第29章 あたら夜《弐》
「花火を一緒に見られなかった千くんに一番に見て欲しいんですっ折角なら楽しみにしてもらいたいから…っだから着くまでは内緒、です!」
「…姉上…」
圧のある槇寿郎の眼差しを前にしても蛍は退かなかった。
確固たる思いは、世界で一人の弟の為だ。
慕う姉の思いを向けられた千寿郎が、きゅっと唇を結ぶ。
声にならない感情を吐露するように、無言でこくりと頷いた。
「父上。祭りは言うなれば遊戯場。その延長線上とあれば、この場で一番幼い千寿郎に花を持たせてはくれませんか」
優しい手つきでその小さな頭に触れたのは杏寿郎だ。
更にこくこくと無言で何度も頷く千寿郎に、笑顔で尚もぽむちと杏寿郎の手が頭を撫でる。
「っ…僕、連れて行って欲しいです。朔ノ夜に」
その手に背を押されるように、口を開いた千寿郎がぎゅっと胸に拳を当てて思いを吐露する。

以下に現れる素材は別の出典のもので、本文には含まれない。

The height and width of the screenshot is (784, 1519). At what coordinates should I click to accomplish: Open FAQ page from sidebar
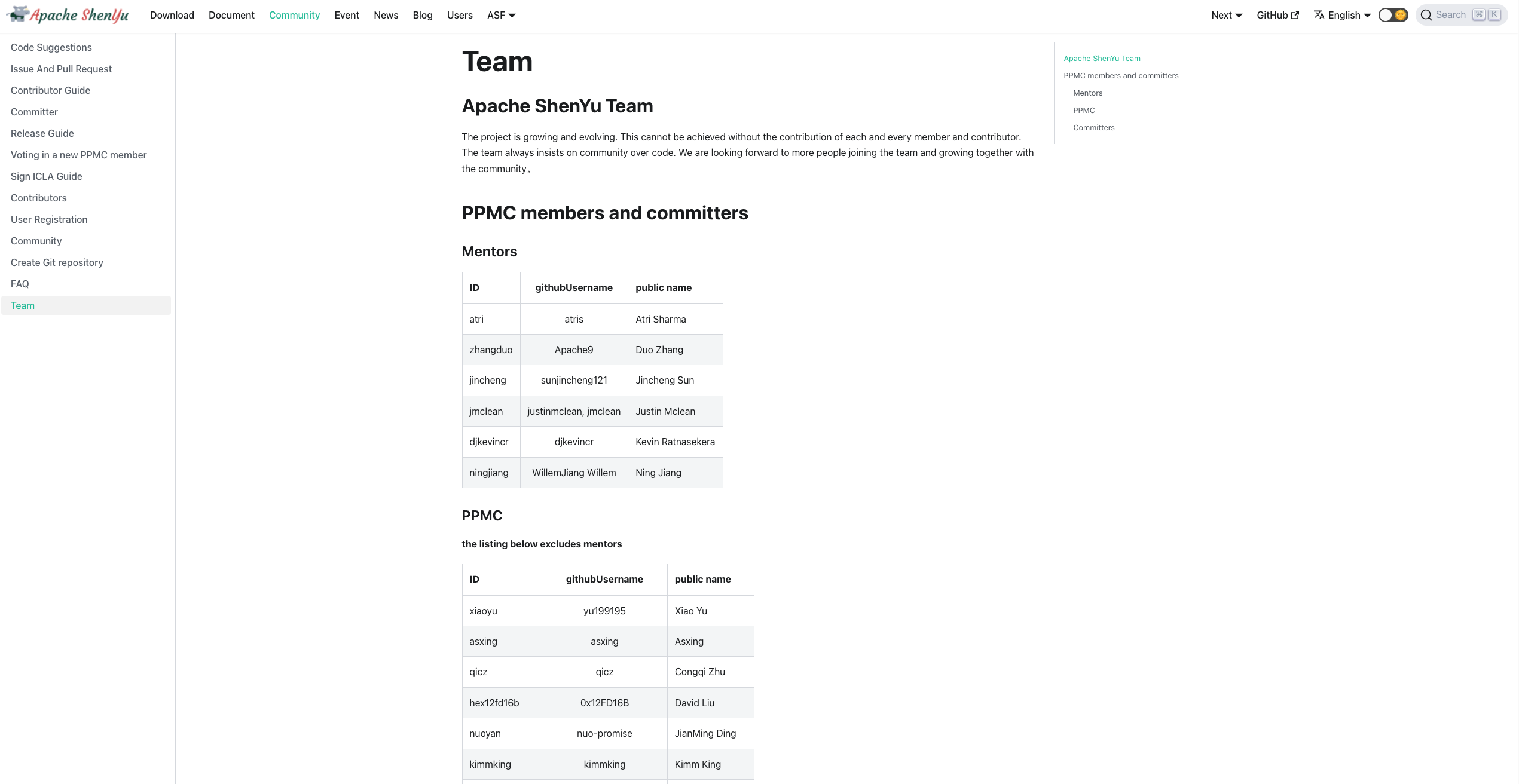20,284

空に咲く花火に誰もが目を輝かせる中、一人だけ視線を落とし落ち込んでいた。
そんな千寿郎の姿を何より近くで見ていたのは他ならない槇寿郎だ。
故に強く否定することもできず、ぐっと歯を食い縛る。
「だ、大丈夫です。一瞬ですし。目的地はすぐ近くだから…ええと…多分!」
「ははは! なんとも曖昧だな!」
「だ…大丈夫。きっと」
杏寿郎に笑顔で指摘されながら、そわそわと蛍が袖に隠した紙切れに視線を落とす。
「姉上? それって──」
「よし! はい千くんっ」
「わっ」
なんだか見覚えのある紙切れに千寿郎が声をかけようとすれば、それより早く蛍が手を差し出した。
「私と手を繋いで下さい」
「手? こう…ですか?」
「うん。もう一つの手は杏寿郎と」
「うむ! では父上は俺とだな!」
「そう」
「何故俺が手など…痛ッ力加減をしろお前は…!」
「父上が手を離さなければ俺も不要な力は入れません!」
笑顔で上から鷲掴むようにして、杏寿郎が槇寿郎と手を繋ぐ。
ぎりぎりと締め上げるような不穏な音が鳴っていながら、握りしめる男の顔は心地良い風が吹きそうな程爽やかだ。